Chicago - Mayor Stephen Goldsmith of Indianapolis said this week that most of the members of the city's bond bank board will probably not be reappointed.

The mayor also said that the consultant contract the Indianapolis Local Public Improvement Bond Bank has with its creator Fred Armstrong may not be renewed next year.

Goldsmith, who was speaking Tuesday at a conference in Chicago on privatization, said in an interview afterwards that the upcoming changes have "a little bit" to do with controversy over Armstrong's failure to disclose his business relationship with Mark Ferber, a former Lazard Freres & Co. partner. Ferber's dealings in Massachusetts are the subject of a grand jury probe in that state.

"I thought it was inappropriate. It wasn't criminal," Goldsmith said, referring to Armstrong's relationship with Ferber. "I think it was improper not to disclose it to the bond bank board."

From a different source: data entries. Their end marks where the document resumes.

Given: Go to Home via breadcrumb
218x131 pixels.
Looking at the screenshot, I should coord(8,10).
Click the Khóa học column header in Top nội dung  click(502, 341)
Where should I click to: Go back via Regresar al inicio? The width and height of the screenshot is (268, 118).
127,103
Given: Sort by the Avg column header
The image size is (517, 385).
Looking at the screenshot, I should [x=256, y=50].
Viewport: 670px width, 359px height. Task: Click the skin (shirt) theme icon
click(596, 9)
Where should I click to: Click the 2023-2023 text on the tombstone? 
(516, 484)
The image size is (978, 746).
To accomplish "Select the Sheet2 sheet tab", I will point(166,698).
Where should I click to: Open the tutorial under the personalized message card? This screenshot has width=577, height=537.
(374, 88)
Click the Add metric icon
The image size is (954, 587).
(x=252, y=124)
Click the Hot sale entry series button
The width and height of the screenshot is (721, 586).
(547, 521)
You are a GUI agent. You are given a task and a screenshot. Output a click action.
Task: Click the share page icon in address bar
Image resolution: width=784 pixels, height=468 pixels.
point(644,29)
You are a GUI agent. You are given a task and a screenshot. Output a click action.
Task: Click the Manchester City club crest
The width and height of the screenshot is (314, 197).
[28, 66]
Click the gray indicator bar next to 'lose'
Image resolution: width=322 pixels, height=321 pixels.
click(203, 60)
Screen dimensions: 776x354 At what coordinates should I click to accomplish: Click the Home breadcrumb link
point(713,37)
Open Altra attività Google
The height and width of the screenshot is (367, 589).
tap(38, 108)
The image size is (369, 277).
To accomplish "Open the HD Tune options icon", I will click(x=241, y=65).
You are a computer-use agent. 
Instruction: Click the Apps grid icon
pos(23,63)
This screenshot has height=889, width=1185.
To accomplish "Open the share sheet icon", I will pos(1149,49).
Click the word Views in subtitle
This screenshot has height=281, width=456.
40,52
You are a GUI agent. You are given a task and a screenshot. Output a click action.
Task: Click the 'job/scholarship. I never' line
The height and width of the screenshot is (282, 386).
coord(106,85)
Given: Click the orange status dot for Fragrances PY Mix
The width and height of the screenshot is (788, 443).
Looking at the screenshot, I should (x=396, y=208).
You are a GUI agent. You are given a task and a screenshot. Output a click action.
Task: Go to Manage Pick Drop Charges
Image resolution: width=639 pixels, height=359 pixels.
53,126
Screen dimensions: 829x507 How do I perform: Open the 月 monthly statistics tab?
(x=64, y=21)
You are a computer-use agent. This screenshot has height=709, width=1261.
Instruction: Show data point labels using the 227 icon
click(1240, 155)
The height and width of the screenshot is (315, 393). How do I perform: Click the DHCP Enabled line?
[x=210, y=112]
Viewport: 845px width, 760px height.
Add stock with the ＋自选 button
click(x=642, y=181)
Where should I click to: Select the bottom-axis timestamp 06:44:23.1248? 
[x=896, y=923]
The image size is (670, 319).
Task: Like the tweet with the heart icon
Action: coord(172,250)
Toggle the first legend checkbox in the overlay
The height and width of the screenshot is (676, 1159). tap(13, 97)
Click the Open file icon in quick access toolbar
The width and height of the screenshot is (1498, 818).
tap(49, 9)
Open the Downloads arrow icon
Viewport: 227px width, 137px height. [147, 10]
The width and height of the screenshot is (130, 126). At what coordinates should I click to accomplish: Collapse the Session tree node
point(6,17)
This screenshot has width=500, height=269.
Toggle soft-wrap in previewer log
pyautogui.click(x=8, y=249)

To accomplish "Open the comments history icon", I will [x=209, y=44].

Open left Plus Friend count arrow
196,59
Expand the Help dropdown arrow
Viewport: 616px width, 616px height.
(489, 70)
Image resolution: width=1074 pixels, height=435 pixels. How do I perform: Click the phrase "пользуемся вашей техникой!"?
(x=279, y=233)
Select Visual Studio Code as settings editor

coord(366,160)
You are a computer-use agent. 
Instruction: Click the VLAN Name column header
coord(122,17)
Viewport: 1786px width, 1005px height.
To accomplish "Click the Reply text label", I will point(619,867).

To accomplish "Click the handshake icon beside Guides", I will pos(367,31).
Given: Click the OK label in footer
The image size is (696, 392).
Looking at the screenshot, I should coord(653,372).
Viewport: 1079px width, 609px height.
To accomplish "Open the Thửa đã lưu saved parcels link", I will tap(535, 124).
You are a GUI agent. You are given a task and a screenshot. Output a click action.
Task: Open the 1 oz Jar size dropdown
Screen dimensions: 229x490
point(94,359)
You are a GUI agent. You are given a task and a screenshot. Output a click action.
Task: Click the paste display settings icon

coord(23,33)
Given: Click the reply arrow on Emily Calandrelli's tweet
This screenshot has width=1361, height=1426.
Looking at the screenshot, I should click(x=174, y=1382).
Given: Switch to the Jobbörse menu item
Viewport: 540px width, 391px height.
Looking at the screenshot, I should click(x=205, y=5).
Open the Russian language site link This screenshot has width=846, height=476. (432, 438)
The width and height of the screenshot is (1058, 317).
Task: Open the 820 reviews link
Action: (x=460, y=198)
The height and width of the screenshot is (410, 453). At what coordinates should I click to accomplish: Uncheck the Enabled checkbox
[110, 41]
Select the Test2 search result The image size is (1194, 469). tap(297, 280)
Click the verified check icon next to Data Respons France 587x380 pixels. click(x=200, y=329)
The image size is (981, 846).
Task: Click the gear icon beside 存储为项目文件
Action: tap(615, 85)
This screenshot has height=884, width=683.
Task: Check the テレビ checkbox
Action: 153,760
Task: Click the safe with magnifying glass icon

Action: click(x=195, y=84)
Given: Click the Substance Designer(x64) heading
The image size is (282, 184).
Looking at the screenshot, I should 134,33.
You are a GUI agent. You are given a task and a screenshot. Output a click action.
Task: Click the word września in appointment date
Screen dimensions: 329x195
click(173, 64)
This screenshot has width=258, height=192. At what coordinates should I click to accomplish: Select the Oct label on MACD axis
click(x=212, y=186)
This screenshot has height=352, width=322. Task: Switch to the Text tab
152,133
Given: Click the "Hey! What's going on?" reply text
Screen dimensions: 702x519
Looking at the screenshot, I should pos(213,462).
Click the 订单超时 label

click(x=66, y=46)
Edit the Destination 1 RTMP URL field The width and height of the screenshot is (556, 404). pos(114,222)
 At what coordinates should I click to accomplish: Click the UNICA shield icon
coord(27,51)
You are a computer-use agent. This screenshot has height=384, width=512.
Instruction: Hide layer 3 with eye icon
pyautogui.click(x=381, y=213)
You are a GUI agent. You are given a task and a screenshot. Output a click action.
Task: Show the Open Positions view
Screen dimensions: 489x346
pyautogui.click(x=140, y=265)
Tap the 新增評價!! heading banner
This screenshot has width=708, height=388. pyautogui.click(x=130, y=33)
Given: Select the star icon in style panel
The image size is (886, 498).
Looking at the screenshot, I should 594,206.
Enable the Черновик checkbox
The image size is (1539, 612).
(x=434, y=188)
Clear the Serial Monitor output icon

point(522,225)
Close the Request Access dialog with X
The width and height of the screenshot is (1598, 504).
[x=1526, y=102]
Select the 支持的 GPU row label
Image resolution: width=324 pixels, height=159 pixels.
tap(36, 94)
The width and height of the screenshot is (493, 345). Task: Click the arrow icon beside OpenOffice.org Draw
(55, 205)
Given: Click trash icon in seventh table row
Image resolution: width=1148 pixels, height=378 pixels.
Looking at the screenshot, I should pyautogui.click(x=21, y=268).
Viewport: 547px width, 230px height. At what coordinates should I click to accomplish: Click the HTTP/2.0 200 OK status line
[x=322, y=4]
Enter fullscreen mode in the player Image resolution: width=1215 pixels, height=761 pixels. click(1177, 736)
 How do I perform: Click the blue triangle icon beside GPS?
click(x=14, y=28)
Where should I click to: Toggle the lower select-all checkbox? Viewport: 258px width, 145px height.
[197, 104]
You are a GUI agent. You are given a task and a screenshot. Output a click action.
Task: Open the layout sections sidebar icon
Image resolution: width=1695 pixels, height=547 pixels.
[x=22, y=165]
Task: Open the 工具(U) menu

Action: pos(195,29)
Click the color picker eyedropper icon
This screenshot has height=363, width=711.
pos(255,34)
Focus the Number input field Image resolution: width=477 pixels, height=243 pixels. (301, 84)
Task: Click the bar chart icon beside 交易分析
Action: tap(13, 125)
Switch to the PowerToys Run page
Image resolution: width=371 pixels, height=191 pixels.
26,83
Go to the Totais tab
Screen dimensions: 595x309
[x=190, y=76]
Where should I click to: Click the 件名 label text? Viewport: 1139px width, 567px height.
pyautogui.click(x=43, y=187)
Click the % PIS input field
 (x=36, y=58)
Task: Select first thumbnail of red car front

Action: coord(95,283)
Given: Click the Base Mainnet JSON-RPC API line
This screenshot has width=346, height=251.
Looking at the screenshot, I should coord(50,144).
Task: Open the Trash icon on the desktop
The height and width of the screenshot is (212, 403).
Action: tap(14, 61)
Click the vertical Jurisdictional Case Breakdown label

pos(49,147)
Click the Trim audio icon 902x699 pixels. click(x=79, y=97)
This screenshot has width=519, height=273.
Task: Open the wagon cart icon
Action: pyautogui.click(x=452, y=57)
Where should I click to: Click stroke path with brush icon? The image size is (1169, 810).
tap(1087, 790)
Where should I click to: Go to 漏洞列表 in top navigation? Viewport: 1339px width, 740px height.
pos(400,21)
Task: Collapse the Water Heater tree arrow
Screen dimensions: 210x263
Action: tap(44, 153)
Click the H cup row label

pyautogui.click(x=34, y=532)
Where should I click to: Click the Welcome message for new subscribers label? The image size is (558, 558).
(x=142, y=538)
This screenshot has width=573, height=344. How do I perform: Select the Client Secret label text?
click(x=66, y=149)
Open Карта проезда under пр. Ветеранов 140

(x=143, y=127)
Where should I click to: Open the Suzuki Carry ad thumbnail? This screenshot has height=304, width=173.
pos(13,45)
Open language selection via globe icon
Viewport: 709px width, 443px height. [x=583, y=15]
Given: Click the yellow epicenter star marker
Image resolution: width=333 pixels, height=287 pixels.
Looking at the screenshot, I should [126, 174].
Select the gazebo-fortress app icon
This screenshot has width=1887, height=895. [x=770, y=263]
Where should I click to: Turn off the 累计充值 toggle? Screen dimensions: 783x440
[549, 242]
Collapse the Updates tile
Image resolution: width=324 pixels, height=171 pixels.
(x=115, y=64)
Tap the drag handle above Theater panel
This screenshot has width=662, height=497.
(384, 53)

Last December, Indianapolis began an investigation after learning that Armstrong received $15,000 from Lazard in January 1993 for consulting work. The work was done in 1992 when Armstrong was employed as a consultant to the bond bank and Lazard was an underwriter on bond bank debt issues.

The probe concluded that there was no apparent violation of state or local laws, but raised the possibility that Armstrong failed to disclose to the board a potential conflict of interest. In February, the bond bank board exonerated Armstrong and the following month he signed a new consulting contract that expires Dec. 31.

Armstrong, who created the Indianapolis bond bank in 1985 and served as its executive director until the end of 1991, has denied any conflict of interest in his dealings with Ferber. He has characterized the Lazard payment as reimbursement for expenses he incurred while working on deals not related to city government. Armstrong has been a consultant to the bond bank since 1992.

Goldsmith said that Armstrong "may not have a contract next year."

In addition to his displeasure with the lack of disclosure on Armstrong's part, Goldsmith said that Armstrong's current role with the bond bank may be diminished in the future.

The mayor said that the city has completed most of its major financings for the foreseeable future, including a $226 million general obligation bond issue for infrastructure improvements in 1993 and a $290 million bond refunding for the Circle Centre retail mall project in 1992. Armstrong's current responsibility at the bond bank is to monitor spending of money for capital projects.

Goldsmith said that only one o the five current bond bank board members may remain on the board when he makes his appointments known. The announcement will probably come next week.

The terms of four of the five bond bank board members, including chairman Larry Barrett, expired last month. All four members were appointed by former Mayor William Hudnut. The fifth, Bob Salyers, was appointed this year by Goldsmith.

Goldsmith, who took office in January 1992, said that the four members have served on the board "for a long time" and that he wants an opportunity to make his own appointments.

Armstrong and Barrett did not return phone calls.

Goldsmith said that even with new members, he envisions no "difference in the style" of the bond bank.

"I've made a lot of changes in the way we manage city government," Goldsmith said. "But I don't want substantial changes in the way we conduct public finance. I want continuity in that area."

The mayor said that he doesn't believe that the bond bank will have potential conflict of interest problems in the future like the one that occurred with Armstrong.

In February, Indianapolis' corporation counsel was instructed to draft a disclosure form for all the the bond bank's consultants. Jim Snyder, the bond bank's executive director and a special counsel to the mayor, said he will review the disclosure form with the new board once it is in place.

Indianapolis is one of several governments that received subpoenas for documents from the Securities and Exchange Commission and the U.S. Attorney in Boston in conjunction with ongoing investigations into Ferber's business dealings with several municipal bond issuers.

The investigation was sparked by revelations that Ferber maintained undisclosed fee-splitting contracts with Merrill Lynch & Co. while simultaneously acting as an independent consultant to the Massachusetts Water Resources Authority, which used Merrill as a swap counterparty.